Intestinal Barrier May Be Alternative to Gastric Bypass

By Christine Phelan, The Sun, Lowell, Mass.

Jul. 7–BURLINGTON — Doctors at Lahey Clinic are investigating a new device that may prove a non-surgical alternative to gastric bypass and a route for resolving type 2 diabetes — a disease that plagues nearly one in 10 American adults and nearly 250 million people around the world.

The EndoBarrier Gastrointestinal Liner — a two-foot plastic sleeve with a nickel-titanium anchor at one end that adheres to the soft tissue in the duodenum — nestles within the first two feet of the small intestine, allowing food to pass through a portion of the tract without being absorbed.

The effect mimics gastric bypass — a procedure that reduces stomach size and surgically reroutes first few feet of the small intestine — but without going under the knife. It’s currently being tested in 40 gastric bypass patients at four U.S. medical centers, including Lahey, who are required to lose weight before surgery.

There are few options for the nearly 70 million American adults who are either obese or morbidly obese, defined as a BMI of 35 and 40, respectively. They’re often beyond making dietary changes, and exercise — given the physical limitations of their size — is often out of the question.

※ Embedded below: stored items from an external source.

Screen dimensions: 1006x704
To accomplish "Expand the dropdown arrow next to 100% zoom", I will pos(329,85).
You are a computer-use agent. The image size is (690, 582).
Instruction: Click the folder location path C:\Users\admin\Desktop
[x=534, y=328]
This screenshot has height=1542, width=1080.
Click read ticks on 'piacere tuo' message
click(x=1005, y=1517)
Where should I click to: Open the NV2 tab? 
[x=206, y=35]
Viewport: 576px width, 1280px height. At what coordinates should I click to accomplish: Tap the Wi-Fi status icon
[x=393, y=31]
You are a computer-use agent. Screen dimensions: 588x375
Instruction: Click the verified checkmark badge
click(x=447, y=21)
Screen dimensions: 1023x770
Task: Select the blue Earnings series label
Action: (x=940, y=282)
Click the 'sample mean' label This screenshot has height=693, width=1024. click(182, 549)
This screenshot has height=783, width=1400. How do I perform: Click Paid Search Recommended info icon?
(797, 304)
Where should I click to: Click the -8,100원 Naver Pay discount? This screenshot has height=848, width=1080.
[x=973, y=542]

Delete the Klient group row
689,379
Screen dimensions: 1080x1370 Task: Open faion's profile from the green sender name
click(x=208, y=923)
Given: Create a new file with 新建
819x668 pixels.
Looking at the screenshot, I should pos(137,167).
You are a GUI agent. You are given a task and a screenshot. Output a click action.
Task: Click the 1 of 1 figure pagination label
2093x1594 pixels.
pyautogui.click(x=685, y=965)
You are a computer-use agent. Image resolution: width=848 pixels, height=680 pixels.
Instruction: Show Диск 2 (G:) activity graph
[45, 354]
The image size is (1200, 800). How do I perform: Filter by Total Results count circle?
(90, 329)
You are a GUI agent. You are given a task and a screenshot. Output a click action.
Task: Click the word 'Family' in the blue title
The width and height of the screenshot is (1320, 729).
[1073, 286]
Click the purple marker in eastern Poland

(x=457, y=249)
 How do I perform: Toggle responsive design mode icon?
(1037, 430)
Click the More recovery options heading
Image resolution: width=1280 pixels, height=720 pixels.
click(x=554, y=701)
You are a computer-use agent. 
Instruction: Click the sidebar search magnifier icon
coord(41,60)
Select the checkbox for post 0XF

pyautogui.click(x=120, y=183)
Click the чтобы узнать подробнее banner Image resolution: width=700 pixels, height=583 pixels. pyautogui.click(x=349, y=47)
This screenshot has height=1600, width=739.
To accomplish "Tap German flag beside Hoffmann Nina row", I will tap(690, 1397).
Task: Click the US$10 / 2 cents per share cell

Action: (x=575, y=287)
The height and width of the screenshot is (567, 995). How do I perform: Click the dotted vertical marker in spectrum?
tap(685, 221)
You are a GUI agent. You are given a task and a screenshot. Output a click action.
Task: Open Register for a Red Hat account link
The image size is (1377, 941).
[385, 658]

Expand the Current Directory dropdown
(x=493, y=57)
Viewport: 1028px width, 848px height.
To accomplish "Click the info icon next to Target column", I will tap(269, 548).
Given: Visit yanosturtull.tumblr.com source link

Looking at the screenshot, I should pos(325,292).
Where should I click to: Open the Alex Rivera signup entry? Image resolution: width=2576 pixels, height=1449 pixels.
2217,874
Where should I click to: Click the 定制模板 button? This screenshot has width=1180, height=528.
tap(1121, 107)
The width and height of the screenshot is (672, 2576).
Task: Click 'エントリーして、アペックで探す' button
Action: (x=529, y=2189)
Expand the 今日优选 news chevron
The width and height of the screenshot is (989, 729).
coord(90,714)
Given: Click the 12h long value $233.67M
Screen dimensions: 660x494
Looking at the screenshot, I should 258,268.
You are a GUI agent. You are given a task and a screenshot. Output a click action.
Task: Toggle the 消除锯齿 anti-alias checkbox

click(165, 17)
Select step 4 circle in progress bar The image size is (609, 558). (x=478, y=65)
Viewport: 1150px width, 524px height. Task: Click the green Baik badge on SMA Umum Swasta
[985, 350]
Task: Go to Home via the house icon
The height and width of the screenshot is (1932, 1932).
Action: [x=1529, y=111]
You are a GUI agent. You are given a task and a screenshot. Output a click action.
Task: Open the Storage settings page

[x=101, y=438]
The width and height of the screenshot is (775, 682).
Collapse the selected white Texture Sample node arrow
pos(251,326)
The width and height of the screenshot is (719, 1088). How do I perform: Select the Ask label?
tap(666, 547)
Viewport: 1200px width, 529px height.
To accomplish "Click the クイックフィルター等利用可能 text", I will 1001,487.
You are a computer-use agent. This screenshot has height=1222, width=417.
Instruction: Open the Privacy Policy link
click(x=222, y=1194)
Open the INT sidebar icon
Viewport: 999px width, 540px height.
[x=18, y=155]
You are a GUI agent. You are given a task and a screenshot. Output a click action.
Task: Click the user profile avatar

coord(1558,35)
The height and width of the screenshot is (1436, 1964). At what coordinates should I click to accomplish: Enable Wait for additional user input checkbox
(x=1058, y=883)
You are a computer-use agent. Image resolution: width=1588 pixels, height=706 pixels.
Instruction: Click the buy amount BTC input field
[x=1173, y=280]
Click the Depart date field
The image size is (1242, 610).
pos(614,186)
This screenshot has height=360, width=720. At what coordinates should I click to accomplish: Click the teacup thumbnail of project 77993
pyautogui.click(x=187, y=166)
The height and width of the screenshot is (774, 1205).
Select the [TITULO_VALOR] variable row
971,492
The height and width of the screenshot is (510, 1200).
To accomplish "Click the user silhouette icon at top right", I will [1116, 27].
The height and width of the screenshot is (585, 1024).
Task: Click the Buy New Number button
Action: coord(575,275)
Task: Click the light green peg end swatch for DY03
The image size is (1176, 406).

For many, it’s surgery or facing life with the debilitating effects of obesity — everything from heart disease to cancer, depression to diabetes. Obesity is considered the second leading cause of preventable death in the U.S., after smoking.

And while gastric bypass is increasingly

popular — one study found a six-fold increase in the surgeries between 1998 and 2002 — Lahey surgeon Dmitry Nepomnayshy said roughly one percent of obese people eventually choose it. About 200,000 Americans had the surgery in 2007.

“A lot of people are afraid, and rightfully so,” said Nepomnayshy, the chief investigator in the EndoBarrier trial.

“There’s pain and suffering associated with surgery, risk of complications, even though it’s the most effective treatment for obesity. But obesity is dragging down our health care system like a big anchor. Right now (other than surgery), all we can tell you is go out and exercise, eat right. This is another tool for treatment, another option.”

Inserted through the mouth while the patient is under general anesthesia, the EndoBarrier is nudged into place and then deployed into the intestine like an unraveled parachute. The procedure takes 30 minutes. Patients are kept on a liquid diet for a week, purees for another, finally progressing to normal meals thereafter.

“Percentage-wise, the device isn’t covering a big portion of the small intestine,” explained Nepomnayshy, “but the results are impressive and we think it’s because it’s the area — that first part — where the absorption of nutrients takes place.”

While there’s not complete scientific agreement on how the body processes food, most doctors agree that the first couple of feet of intestine are critical both for nutrient absorption and spurring hormonal shifts that stimulate the pancreas to produce insulin.

The FDA has approved the device for a 12-week period, and patients in the trial have lost between 11 and 26 pounds. The next stage, said spokesman Jonathan Hartmann from Lexington-based GI Dynamics, will be to test the device’s efficacy over three, six and 12 months. There are no plans, Hartmann added, to ever permanently implant the EndoBarrier.

Though the device requires further testing, Nepomnayshy called the device promising.

“Right now, obesity is one of the biggest health problems out there, and not just obesity itself but the diseases it causes — cancer, diabetes, joint pain,” he said. “People not choosing surgery still need help; we have to offer them something else. This is an example of something that’s down the road that may just help them.”